*THE TASK*.
Copy out the following lines word for word, with nothing changed.

(Element lookup lines)
•••
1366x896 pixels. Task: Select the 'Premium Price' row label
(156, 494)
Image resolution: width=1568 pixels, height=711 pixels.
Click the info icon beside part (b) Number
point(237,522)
•••
*SOLUTION TO THIS TASK*.
1366x896 pixels. Task: Select the 'Premium Price' row label
(156, 494)
Image resolution: width=1568 pixels, height=711 pixels.
Click the info icon beside part (b) Number
point(237,522)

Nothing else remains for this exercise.